Hawaii is a palace economy. The 21st century version of the plantation system is rent-seeking, where those who control the supply of money hijack our market to control the labor, production, property and profits of hard-working locals.
We all say we want “affordable” housing, but there’s a catch. We also want to store our wealth and find a way to make more money doing as little as possible. For most of American history, savings has fueled the economy and allowed the middle class to build houses, buy cars, go on vacations, have Christmas parties, send children to college, and so on.
In recent decades, interest rates have been so low that depositing your money in a bank or credit union savings account is basically pointless. The dollar bills in your savings account are claim checks on future goods and services; when interest rates are low, lending makes it easier to purchase things now at the expense of those saving to purchase tomorrow because it artificially increases the money supply.
Whenever policymakers try to lower the cost of housing for the sake of those wishing to buy a house, those who already own a home — not to mention Realtors and developers — will push back, because now the government is taking away their perceived store of value or future profits.

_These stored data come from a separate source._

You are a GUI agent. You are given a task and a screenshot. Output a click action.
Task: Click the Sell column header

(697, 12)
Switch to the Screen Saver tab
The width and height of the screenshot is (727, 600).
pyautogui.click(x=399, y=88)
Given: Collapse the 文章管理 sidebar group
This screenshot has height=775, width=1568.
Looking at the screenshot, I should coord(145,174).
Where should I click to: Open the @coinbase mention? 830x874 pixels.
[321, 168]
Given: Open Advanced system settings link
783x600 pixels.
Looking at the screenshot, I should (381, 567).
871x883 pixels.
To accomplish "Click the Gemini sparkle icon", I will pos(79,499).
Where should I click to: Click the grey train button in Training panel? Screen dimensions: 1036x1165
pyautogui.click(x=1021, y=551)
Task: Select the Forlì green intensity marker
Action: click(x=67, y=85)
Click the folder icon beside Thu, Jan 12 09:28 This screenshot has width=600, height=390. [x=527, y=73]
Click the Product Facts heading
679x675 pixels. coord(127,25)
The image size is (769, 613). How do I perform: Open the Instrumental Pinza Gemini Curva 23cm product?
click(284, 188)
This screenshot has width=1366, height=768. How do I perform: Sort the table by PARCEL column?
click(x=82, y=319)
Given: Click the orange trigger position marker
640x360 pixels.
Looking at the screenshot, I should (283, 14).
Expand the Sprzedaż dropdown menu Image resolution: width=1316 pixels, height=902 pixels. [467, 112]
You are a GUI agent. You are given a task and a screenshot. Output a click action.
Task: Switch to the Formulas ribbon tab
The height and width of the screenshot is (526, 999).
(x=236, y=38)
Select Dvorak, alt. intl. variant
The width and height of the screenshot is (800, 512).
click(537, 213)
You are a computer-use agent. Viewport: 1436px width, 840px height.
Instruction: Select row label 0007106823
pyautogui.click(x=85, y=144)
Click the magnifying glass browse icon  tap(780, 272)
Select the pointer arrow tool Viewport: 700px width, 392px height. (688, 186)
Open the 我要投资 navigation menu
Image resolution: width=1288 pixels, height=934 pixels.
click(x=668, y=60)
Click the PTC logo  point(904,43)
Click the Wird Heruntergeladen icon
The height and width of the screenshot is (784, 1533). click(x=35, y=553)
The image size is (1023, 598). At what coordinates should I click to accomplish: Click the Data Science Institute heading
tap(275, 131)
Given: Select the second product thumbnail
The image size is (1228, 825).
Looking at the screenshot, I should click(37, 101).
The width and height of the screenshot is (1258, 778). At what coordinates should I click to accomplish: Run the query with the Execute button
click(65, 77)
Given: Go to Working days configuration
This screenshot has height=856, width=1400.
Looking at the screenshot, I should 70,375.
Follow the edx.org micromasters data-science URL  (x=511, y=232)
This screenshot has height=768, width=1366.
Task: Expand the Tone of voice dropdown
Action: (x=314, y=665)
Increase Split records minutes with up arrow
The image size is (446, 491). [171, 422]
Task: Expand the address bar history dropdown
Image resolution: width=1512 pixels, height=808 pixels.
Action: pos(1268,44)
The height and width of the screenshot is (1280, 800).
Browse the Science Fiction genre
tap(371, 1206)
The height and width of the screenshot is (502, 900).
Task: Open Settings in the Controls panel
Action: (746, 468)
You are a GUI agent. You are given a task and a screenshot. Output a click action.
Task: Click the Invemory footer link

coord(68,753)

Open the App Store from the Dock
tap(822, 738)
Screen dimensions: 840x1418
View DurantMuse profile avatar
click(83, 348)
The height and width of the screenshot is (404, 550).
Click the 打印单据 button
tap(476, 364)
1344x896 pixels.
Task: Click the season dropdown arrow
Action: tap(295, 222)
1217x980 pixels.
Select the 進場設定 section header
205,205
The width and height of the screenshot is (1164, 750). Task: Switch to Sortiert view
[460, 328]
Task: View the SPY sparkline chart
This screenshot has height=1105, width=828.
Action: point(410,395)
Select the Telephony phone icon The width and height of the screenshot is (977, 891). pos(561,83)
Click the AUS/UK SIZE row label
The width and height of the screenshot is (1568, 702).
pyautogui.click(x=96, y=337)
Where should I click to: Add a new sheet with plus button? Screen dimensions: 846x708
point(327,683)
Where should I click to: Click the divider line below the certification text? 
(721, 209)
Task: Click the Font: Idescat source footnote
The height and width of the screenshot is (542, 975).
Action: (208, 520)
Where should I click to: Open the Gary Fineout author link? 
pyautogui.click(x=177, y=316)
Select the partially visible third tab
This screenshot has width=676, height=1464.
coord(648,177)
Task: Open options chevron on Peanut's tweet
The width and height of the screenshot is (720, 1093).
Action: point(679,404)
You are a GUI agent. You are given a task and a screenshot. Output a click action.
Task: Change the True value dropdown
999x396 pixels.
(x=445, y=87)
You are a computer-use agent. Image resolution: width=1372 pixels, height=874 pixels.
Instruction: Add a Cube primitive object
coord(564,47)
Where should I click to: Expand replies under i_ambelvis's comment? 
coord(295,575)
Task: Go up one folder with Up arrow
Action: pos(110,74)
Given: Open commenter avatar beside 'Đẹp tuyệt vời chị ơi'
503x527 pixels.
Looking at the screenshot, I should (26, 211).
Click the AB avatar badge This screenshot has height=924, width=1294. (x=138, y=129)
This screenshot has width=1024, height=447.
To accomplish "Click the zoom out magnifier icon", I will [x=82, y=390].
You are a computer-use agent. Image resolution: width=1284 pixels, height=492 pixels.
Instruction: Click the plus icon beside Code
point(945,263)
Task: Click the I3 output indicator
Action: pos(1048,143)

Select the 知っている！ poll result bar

Legislatures, as we all know, typically side predominantly with those who have money and property, not those who have debt and dreams. So what does government do in the end? Artificially hike the price of real estate by subsidizing developers, fast-tracking (or even exempting) building permits, and best of all, raising property taxes.
A study conducted by Ken Meter and Megan Phillips Goldenberg in July 2017 showed that the decline of Hawaii’s agricultural industry coincided with a radical increase in government subsidies to local real estate from 1963 to 2014.
I suspect the prices of housing in Hawaii will, if only briefly, go down because the Federal Reserve after years of quantitative easing is shrinking its balance sheet to prevent hyperinflation and interest rates have been rising. The latest Federal Open Market Committee minutes reflect another round of rate hikes coming soon.
Increasing the cost of lending will be great for savers and even better for homebuyers, but everyone who sees the value of their existing house go down will scream bloody murder.
Congress and the Legislature will have no choice but to treat a drop in prices as a “crisis” and we’ll be right back to wondering why homes are so unaffordable.